***** GIVEN TEXT

307 Exam 2 Flashcards
If curl is performed fast then what happens with time, velocity, acceleration, and amplitudes on a plot?
Time decreases and velocity doubles and acceleration x4 so the amplitudes are larger (nonlinear)
If curl is performed with longer forearms then what happens with time, velocity, acceleration, and amplitudes on a plot?
No change in time, velocity and acceleration double, there are higher amplitudes because there is a longer distance traveled
If there is an increased mass on the barbell then what happens with time, velocity, acceleration, and amplitudes on a plot?
The amplitudes have a greater distance between them, hills are larger and valleys are lower for the horizontal and we increase the weight constant (W) in the vertical direction; taller hills and bigger valleys around that constant line.
Inverse Dynamics
Start with kinematics, then kinetics (FBD), then what is actually happening in the muscles
Impulse
Vector quantity, area under force vs. time plot
Momentum
Inertia in motion, vector quantity, mass times COM velocity, momentum of an object remains constant unless there is a net non-zero external force or torque.
Newton’s second law relationships
Sum of the forces equals mass (must remain constant) times change in velocity all divided by change in time which also all equals mass times acceleration
Quasi static
Moving so slowly that you can assume acceleration equals zero, smaller hills and shorter valleys.
Biceps curl impulse-momentum relationship
Momentum and net impulse are zero because initial and final velocities are zero. The force of the hand is equal to the weight because time is non zero
Negative net impulse
We have negative net impulse in order to slow down the weight so the force of the hand is less than the weight of the barbell
Horizontal forces of a curl
Force of the hand in the x direction is equal to zero, because there is no weight component in the x direction
Force: Faster curl
Force of the hand is equal to the weight of the barbell. The force in the up phase is positive, down phase is negative, so during the whole rep the net force is zero because they are equal and opposite, initial and final velocities=0
Force: Longer forearms
initial and final velocities=0, force of the hand=Weight of the barbell
Force: Different mass of the barbell
Force of the hand still=weight of the barbell
‘Giving’
Reduce risk of injury because you increase the time so you decrease the force via the impulse momentum relationship
Follow through
The limb has a lot of momentum that you eventually want to stop so you increase the time it takes, decrease the force.

**********

**YOUR TASK**.
Continue the biomechanics exam flashcards after the card on follow through, writing further cards in the same format.

***** DATA EXCERPTS

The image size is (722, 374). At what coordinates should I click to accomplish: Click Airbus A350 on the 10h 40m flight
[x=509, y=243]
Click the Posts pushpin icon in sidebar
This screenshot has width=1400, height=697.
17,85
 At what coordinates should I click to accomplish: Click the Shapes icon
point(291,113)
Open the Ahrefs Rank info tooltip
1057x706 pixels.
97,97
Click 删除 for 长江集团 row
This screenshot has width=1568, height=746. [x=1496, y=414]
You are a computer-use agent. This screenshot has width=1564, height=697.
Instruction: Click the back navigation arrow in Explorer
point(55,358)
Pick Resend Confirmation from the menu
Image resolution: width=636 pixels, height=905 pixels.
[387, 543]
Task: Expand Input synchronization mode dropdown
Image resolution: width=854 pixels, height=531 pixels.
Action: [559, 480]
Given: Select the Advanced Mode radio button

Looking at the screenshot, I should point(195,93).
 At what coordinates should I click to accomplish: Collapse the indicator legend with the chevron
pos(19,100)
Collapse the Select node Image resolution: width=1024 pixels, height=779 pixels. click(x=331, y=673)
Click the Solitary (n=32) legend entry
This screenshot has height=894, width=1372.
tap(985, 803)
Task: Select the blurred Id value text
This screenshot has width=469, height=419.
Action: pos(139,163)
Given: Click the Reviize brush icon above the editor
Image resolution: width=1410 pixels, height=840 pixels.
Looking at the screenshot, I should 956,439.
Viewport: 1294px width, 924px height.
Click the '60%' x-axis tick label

**********

**YOUR RESPONSE**.
Linear Work and Power are both
Scalar quantities. you multiply vectors using the dot product and get a scalar product. can be positive or negative (scalars). For work you multiply force times displacement. For power you multiply force times velocity
Work is the area under
force vs. displacement curve, independent of time.
Work and object’s energy
positive work=increases energy of object
negative work=decreases energy of object
Polar form of work calculates
Total work done
Cartesian form of work calculates
Work done broken up into horizontal and vertical components
Polar approach for work includes
F and d are magnitudes, dcos(theta)= amount of d in the direction of F, cos(theta) makes the product positive or negative. At a 90 degree angle, no work done. Less than 90 degrees, positive work done. Greater than 90 degrees, negative work done
Tails of F and d
They are tied together, so the arrows are pointing in different directions outward from each other
Cross method of multiplication of vectors gives you
another vector
Power definition
rate of doing work (work/time)
Work is conceptually ______ while Power can be______
Work is conceptually an average value while you can have average and instantaneous power, no instantaneous work
Work of the biceps curl (up phase)
Fx=0 so the whole term Fxdx=0, work is purely positive and equal to the weight of the barbell
Work of the biceps curl (Down phase)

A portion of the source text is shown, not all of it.